JPMorgan Chase, Citigroup and Wells Fargo kick off bank earnings on Friday morning. Goldman Sachs and Bank of America report quarterly results next week. The financials sector is expected to see annual earnings growth of 4.3% during the second quarter, according to FactSet.
Investors will watch bank earnings closely for clues about how the American consumer and economy are faring in the face of sky-high interest rates and cooling, yet still elevated, inflation.
Dave Sekera, chief US market strategist at Morningstar, says that he's watching for insights on banks' delinquency rates. Consumers have increasingly fallen behind on or missed payments in recent months as they get squeezed by high interest rates. The share of credit card balances in serious delinquency, defined as payments 90 days or more late, rose to its highest percentage since 2012 during the first quarter, according to the Federal Reserve Bank of New York.
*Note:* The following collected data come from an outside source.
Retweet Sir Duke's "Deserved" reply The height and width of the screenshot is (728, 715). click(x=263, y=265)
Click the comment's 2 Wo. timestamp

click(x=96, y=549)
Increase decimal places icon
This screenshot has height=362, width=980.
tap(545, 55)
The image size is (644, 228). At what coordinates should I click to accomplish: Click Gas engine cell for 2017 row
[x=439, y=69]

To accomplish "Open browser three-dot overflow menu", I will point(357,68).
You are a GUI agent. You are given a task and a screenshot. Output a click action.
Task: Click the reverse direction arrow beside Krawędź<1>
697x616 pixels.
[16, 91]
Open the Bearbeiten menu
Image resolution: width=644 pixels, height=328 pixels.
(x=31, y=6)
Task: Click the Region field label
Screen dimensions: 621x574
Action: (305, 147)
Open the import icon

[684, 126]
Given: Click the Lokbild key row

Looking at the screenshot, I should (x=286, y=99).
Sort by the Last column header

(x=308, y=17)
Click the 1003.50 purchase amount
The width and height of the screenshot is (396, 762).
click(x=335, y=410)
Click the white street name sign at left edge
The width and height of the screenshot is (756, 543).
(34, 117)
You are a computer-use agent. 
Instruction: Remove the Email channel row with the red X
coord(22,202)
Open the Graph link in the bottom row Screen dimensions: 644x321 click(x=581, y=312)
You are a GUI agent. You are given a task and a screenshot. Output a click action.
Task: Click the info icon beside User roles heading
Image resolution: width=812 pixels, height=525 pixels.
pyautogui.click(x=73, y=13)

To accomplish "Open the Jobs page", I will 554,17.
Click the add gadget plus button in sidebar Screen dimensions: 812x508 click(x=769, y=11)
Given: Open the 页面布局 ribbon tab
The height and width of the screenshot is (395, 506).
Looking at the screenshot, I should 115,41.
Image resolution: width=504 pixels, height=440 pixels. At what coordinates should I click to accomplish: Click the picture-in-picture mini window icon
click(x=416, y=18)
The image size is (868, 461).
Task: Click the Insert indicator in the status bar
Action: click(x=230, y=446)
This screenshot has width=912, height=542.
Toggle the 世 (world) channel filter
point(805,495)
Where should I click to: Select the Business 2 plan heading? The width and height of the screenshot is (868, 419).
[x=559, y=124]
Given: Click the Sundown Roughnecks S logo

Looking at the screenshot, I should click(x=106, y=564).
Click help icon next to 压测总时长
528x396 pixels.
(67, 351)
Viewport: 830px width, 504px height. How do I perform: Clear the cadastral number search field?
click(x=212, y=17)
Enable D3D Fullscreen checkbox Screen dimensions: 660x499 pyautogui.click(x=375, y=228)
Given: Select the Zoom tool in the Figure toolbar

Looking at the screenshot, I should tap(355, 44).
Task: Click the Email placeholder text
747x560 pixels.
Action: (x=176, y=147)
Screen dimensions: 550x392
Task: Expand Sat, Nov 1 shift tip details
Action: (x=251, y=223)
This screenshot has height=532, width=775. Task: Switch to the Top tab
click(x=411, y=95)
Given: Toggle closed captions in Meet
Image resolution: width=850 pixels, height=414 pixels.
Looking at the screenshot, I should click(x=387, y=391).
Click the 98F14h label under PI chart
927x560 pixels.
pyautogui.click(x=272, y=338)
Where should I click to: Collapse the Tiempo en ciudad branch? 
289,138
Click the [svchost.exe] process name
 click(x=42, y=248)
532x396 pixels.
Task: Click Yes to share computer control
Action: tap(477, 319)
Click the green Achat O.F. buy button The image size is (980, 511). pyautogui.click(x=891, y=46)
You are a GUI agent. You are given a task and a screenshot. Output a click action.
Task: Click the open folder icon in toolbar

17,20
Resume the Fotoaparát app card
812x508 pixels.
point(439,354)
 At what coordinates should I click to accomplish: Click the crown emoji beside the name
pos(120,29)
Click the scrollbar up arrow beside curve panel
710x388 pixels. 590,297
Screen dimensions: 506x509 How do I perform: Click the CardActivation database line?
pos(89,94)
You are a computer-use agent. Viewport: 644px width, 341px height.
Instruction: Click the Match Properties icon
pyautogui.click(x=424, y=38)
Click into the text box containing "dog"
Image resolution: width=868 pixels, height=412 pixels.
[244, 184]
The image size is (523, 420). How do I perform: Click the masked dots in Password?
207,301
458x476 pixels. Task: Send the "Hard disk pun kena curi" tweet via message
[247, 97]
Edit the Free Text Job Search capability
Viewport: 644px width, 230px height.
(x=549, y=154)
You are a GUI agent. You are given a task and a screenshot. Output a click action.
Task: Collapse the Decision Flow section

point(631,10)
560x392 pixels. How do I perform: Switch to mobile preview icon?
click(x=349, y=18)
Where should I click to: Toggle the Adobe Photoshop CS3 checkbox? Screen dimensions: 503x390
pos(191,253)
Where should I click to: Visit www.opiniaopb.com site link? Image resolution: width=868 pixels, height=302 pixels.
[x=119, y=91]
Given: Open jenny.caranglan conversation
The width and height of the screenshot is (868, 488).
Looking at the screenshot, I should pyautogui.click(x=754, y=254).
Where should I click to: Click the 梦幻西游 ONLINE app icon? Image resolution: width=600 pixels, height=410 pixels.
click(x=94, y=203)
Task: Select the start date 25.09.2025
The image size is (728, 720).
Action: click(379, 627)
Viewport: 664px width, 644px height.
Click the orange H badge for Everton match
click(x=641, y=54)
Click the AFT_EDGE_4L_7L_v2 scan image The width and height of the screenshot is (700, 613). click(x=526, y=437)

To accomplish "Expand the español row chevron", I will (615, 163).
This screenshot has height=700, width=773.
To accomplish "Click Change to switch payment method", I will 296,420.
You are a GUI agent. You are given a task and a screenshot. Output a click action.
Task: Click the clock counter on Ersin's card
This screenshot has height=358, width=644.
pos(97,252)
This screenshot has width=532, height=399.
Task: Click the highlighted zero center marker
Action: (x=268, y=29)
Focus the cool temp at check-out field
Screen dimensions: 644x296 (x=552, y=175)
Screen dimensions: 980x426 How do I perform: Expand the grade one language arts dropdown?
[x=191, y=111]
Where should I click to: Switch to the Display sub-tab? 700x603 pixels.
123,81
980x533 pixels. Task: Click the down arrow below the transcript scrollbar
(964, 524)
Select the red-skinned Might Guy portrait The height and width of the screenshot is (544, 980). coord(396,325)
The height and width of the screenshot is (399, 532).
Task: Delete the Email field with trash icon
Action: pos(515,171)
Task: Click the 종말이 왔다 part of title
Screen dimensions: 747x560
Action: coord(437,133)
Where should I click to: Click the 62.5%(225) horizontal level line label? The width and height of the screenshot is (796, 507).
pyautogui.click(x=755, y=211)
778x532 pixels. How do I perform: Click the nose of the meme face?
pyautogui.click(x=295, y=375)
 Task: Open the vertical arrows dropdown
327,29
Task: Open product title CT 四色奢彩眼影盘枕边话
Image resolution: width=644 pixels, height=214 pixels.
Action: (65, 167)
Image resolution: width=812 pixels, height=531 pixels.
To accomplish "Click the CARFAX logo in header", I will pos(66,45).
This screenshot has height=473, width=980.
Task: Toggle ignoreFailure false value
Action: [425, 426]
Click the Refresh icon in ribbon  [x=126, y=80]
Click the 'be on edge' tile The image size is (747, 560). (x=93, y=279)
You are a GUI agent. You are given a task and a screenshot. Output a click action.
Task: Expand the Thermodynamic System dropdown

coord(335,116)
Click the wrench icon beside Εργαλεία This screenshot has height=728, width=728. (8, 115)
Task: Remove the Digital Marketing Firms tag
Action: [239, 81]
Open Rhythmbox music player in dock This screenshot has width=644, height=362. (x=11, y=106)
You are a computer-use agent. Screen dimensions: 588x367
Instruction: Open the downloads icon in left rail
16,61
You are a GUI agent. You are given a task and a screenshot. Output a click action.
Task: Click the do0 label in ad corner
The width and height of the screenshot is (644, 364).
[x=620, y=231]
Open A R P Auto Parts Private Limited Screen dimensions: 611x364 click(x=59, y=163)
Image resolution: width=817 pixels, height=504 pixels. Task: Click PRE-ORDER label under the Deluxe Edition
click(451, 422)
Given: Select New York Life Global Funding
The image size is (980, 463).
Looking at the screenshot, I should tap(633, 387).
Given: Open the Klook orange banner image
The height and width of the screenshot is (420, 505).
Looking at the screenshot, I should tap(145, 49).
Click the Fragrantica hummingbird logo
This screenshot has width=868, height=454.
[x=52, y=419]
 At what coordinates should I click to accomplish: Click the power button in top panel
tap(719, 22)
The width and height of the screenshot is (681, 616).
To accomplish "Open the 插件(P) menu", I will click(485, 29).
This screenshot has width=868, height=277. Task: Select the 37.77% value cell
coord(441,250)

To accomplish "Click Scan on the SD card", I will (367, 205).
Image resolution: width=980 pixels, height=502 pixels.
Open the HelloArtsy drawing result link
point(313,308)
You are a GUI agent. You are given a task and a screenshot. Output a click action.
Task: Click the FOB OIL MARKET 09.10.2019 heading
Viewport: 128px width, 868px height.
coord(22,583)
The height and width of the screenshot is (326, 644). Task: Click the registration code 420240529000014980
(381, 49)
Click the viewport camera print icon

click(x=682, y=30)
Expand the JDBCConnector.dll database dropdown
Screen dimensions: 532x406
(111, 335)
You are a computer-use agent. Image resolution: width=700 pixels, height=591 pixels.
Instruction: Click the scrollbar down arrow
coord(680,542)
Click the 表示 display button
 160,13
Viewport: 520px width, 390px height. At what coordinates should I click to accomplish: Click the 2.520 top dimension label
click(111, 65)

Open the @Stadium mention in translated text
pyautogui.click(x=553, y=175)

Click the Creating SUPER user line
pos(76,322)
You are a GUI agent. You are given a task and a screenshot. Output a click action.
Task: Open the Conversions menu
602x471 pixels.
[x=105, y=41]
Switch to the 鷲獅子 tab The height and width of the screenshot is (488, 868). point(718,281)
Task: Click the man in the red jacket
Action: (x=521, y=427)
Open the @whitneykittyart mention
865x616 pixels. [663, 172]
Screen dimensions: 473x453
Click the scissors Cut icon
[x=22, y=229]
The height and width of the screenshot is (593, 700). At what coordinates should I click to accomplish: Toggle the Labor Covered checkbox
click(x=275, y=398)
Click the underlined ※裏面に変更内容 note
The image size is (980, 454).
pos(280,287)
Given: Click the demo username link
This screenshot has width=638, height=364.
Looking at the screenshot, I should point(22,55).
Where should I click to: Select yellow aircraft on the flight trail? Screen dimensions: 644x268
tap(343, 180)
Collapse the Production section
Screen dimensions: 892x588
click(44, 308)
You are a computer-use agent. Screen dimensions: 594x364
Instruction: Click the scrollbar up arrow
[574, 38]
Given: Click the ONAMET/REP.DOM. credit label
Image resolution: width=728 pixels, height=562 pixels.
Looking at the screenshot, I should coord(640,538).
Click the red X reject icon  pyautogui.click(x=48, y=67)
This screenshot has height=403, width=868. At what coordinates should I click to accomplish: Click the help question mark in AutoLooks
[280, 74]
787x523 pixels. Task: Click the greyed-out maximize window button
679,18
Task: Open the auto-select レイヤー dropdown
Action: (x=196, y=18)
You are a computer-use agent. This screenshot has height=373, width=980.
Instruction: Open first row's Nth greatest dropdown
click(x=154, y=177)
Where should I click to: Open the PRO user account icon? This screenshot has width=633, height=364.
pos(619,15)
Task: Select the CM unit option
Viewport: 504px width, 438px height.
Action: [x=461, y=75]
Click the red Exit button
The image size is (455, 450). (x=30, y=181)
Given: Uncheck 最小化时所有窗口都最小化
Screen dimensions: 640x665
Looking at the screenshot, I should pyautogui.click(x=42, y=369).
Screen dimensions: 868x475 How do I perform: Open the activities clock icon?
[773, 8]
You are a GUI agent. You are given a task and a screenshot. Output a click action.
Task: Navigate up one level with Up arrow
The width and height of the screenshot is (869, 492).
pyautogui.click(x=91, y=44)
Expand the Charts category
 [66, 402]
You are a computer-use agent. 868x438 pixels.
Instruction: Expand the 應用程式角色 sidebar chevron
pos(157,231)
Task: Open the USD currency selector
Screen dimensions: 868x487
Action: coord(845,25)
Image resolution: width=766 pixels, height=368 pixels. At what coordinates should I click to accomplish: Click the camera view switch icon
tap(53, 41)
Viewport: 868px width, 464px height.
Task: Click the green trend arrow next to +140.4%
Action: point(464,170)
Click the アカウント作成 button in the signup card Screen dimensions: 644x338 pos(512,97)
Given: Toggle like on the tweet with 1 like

Corporate earnings and economic data in recent months have signaled that consumers are tightening their purse strings. US retail sales edged higher at an unexpectedly weak pace in May. Target, Home Depot and Best Buy have reported that shoppers are spending less on discretionary items, while discount retailers are benefitting as Americans hunt for deals.
The US financial system appears to be in a solid place after last year's regional banking crisis. All 31 banks evaluated in the Fed's annual stress test, which assesses the financial resilience of banks under hypothetical fraught conditions, passed this year. But banks could see higher losses compared to 2023 if the economy were to experience a downturn, the Fed warned.
Recession isn't the market consensus. Stocks have surged to repeated record highs in recent weeks as strong corporate earnings expectations, cooling inflation and a resilient labor market build the case for a soft landing, or a scenario in which the Fed brings inflation down without triggering an economic slump. Investors are wagering that the central bank will begin easing rates as soon as September, according to the CME FedWatch Tool.
Still, that doesn't mean banks aren't preparing for a less ideal scenario. Wall Street will keep an eye on their loan reserve levels. Those reserves contain cash that banks stockpile to protect themselves against potential defaulted loans.
Commercial banks and savings institutions insured by the Federal Deposit Insurance Corporation had roughly $218.6 billion reserved for loan losses during the first quarter of this year, according to FDIC data. That's up from the $202.1 billion financial institutions set aside during the same period in 2023 and $175.5 billion the year before that.
JPMorgan Chase CEO Jamie Dimon said at the company's global China summit in May that while consumers are still resilient, he believes a recession isn't off the table.
"The worst outcome for all of us is what you call stagflation: higher rates and recession," Dimon said in an interview with CNBC. "The world will survive that, but I just think the odds are a little bit higher than other people think."